Stored records
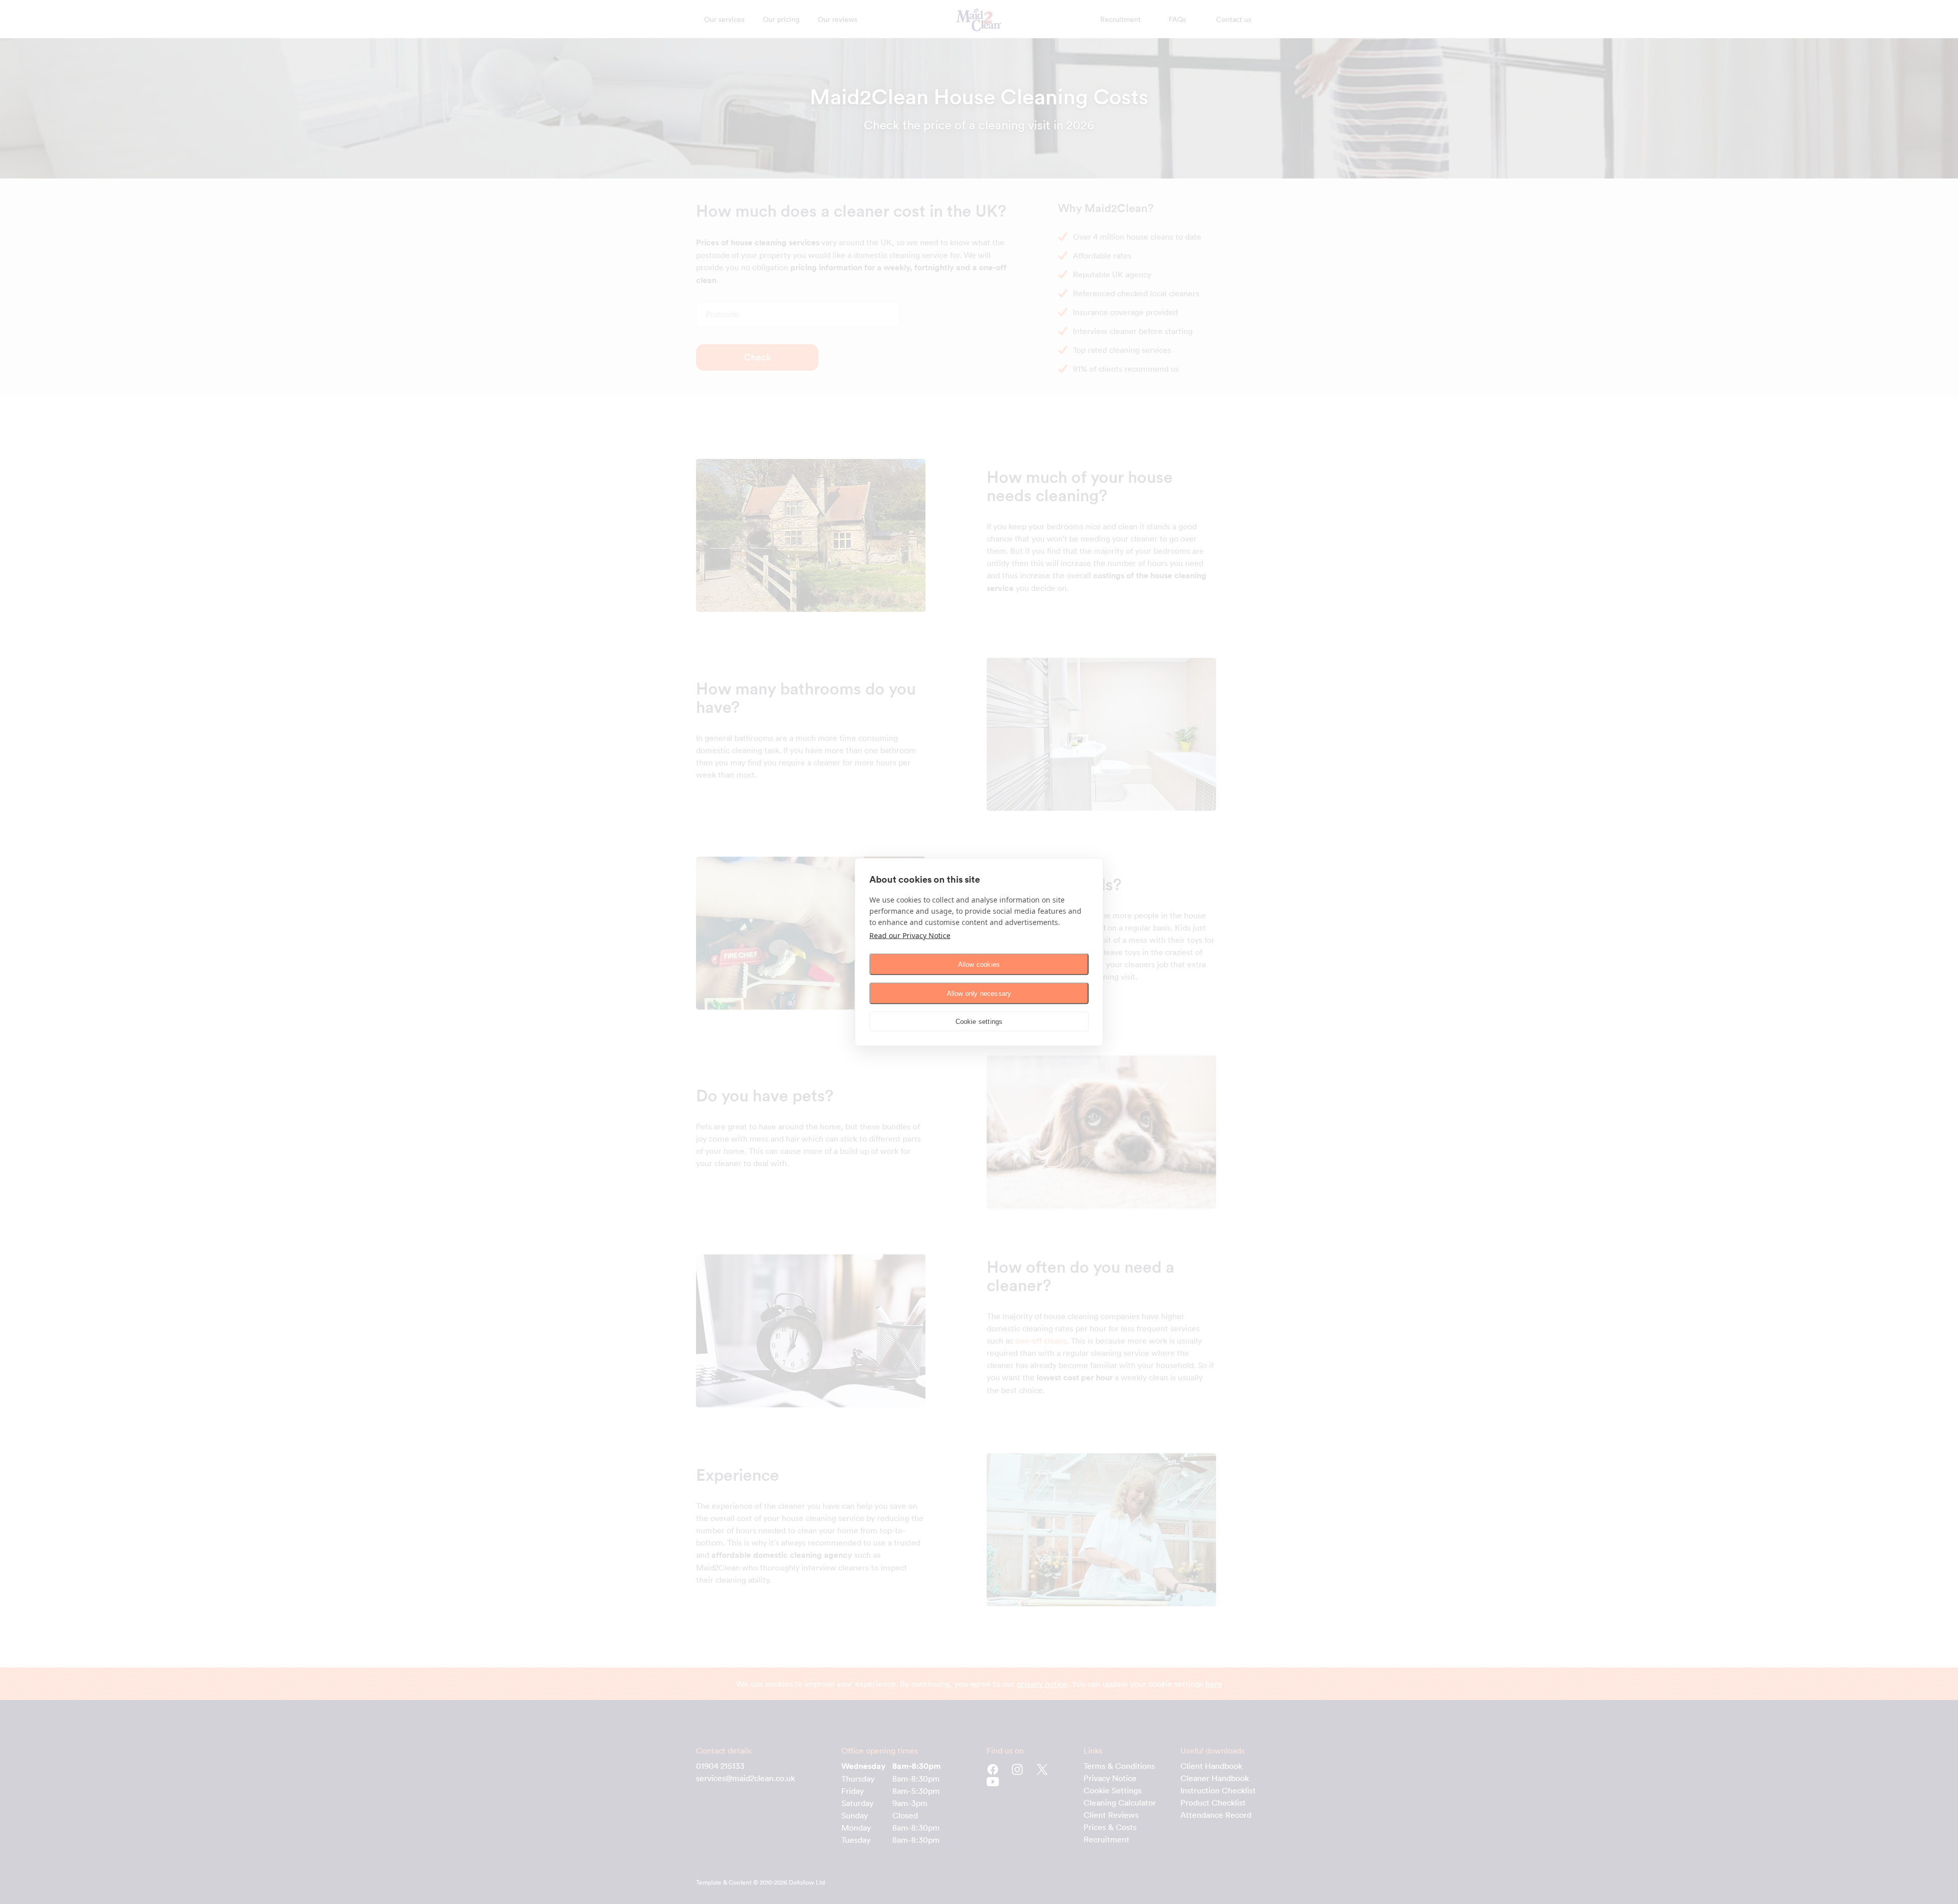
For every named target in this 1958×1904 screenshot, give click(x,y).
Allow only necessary (979, 993)
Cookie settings (979, 1021)
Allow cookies (979, 964)
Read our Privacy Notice (909, 935)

#### [Problem requirements]
Find every line above that contains the word "Allow", and return each one.

#### [Solution to the problem]
Allow only necessary (979, 993)
Allow cookies (979, 964)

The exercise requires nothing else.